Yesterday was a big day. The UK became the fist country in the world to approve the Pfizer/BioNTech Covid-19 vaccine for widespread use. People will be getting the jab from next week. The first to receive it will be those in the extremely vulnerable categories, the elderly and health care workers (which will even include me due to my work volunteering for Macmillan). I must privately admit to being a little apprehensive, if I’m being totally honest. I know the vaccine is not made of a live virus so there’s no possibility of me getting Covid-19, it’s not that that worries me. It’s more the fact that it’s been developed and approved so very quickly and that it is an RNA vaccine – a type of vaccine which has never been done before. I feel apprehensive about it, as I think many people do, because once it’s in, it’s in, and there’s no going back. I’m worried about side effects. But then again, the side effects from catching the virus and possibly getting Long Covid are said to be far, far more unpleasant than any possible side effects from having the vaccine.
Today, three ex-Presidents of the United States of America have pledged to have their vaccination jab live on television (Obama, Bush, and Clinton). In this particular case, we do want to see our leaders go first. I think it will reassure us.
Meanwhile the UK has come out of Lockdown 2.0 and into a new, stricter three tier system. My area is in Tier 2 (High). Restrictions apply, but shops are open. I will test this by buying a pair of new winter boots tomorrow.
I had my flub jab yesterday. I had Covid-19 nearly six months ago.
Up until now, I’ve felt that I’m more rarely experiencing flare ups of the breathlessness that characterised my Covid-19. In the weeks after I first had it, I was almost permanently slightly breathless, and always coughing, especially in air conditioned environments, such as supermarkets. I then started to have breathless periods less frequently, maybe only about once per week, but it never entirely went away. I feel now as if the flu jab has triggered a flare up. I don’t have to gasp for breath after every word or two as I did in April, but I notice I’m having to pant if I walk briskly around the house, and I only feel that I have relaxed breathing when I sit still for a while. I have that very slight, irritating cough again, as if I’m breathing air conditioned air. There is also a hint of the familiar tight band around my chest and a sensation of cotton wool within the lungs. It’s all so… continuing… and frustrating… and… boring to have it all the time. I don’t want to always be feeling a little bit unwell, which is how having Covid-19 has left me. I’m never quite at full strength, even after nearly six months. I would LOVE to know whether I’m immune to the disease or not, but currently there’s no way of knowing. The likelihood is that Covid-19, similar to other coronaviruses, and can recur multiple times in the same person, possibly within the same year. Luckily, I know I don’t have the actual disease again because I’m required to get tested every two weeks due to volunteering for an NHS Trust and being in contact with patients. But… SIGH. Sometimes Covid-19 is a bit depressing. It just drags on and on and on.

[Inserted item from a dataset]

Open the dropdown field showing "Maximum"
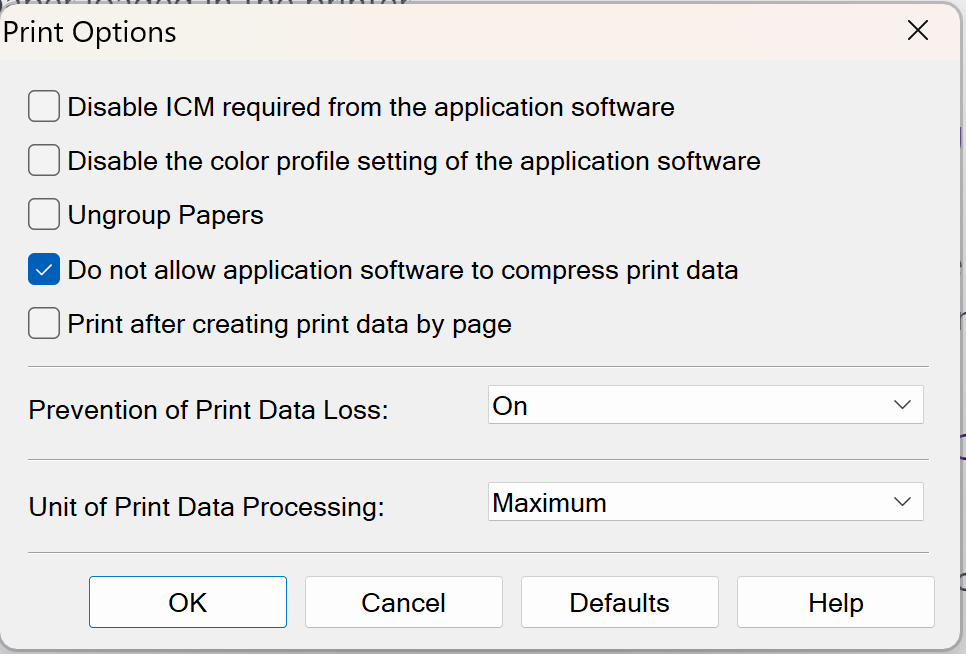 click(690, 503)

It’s early September 2020 and the kids have gone back to school. But BEFORE they did, they both got (normal) colds and of course passed it on to me. Ever since having Covid-19 back in April, whenever I get a normal cold it’s much more chesty than usual. I feel as if my lungs are a little bit packed with cotton wool and that taking a deep breath isn’t quite filling the lungs as it should. I’m muted in the chest, I feel a tiny bit suffocated. I’ve never had asthma, but Lindsay says that’s what it feels like. Can Covid-19 give you an asthma legacy? Yet another thing to worry about.